From b685cf434910911045923ffde90338262c2dc72a Mon Sep 17 00:00:00 2001
From: binbin Deng <108676127+plusbang@users.noreply.github.com>
Date: Wed, 23 Oct 2024 17:53:54 +0800
Subject: [PATCH] Fix npu group size setting of optimize_model=False (#12256)

---
 python/llm/src/ipex_llm/transformers/npu_model.py         | 3 ++-
 python/llm/src/ipex_llm/transformers/npu_models/linear.py | 2 +-
 2 files changed, 3 insertions(+), 2 deletions(-)

diff --git a/python/llm/src/ipex_llm/transformers/npu_model.py b/python/llm/src/ipex_llm/transformers/npu_model.py
index c9936f25..119c31c7 100644
--- a/python/llm/src/ipex_llm/transformers/npu_model.py
+++ b/python/llm/src/ipex_llm/transformers/npu_model.py
@@ -198,7 +198,8 @@ class _BaseAutoModelClass:
             from ipex_llm.transformers.npu_models.convert import optimize_llm
             optimize_llm(model)
             with torch.no_grad():
-                cls.load_convert(qtype, model, "cpu", modules_to_not_convert, *args, **kwargs)

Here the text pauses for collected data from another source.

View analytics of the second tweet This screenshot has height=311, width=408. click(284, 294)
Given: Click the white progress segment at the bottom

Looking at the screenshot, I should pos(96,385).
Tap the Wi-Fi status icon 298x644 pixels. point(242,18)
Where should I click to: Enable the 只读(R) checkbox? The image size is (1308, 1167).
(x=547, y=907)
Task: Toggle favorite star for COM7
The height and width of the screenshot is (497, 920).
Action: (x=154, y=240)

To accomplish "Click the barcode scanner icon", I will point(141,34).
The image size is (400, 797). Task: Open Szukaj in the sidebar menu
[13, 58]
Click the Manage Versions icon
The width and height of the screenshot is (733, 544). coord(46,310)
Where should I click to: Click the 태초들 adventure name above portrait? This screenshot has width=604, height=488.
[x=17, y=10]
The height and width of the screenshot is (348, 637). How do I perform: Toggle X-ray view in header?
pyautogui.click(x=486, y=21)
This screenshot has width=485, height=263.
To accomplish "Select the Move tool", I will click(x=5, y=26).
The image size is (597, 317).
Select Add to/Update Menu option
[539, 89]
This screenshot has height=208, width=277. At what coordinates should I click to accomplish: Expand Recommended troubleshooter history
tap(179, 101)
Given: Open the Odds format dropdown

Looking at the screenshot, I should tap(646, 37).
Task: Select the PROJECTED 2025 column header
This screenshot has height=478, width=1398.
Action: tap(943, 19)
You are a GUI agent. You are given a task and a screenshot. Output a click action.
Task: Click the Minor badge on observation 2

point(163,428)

+                cls.load_convert(qtype, model, "cpu", modules_to_not_convert,
+                                 quantization_group_size, *args, **kwargs)
                 if hasattr(model, "llm"):
                     create_npu_kernels(model.llm)
                 else:
diff --git a/python/llm/src/ipex_llm/transformers/npu_models/linear.py b/python/llm/src/ipex_llm/transformers/npu_models/linear.py
index d419da30..9fb5d525 100644
--- a/python/llm/src/ipex_llm/transformers/npu_models/linear.py
+++ b/python/llm/src/ipex_llm/transformers/npu_models/linear.py
@@ -130,7 +130,7 @@ class QuantizedLinear(torch.nn.Module):
         weight: torch.Tensor,
         scale: torch.Tensor,
         bias: Optional[torch.Tensor] = None,
-        group_size: int = False,
+        group_size: int = 0,
     ):
         """Initialize the QuantizedLinear class.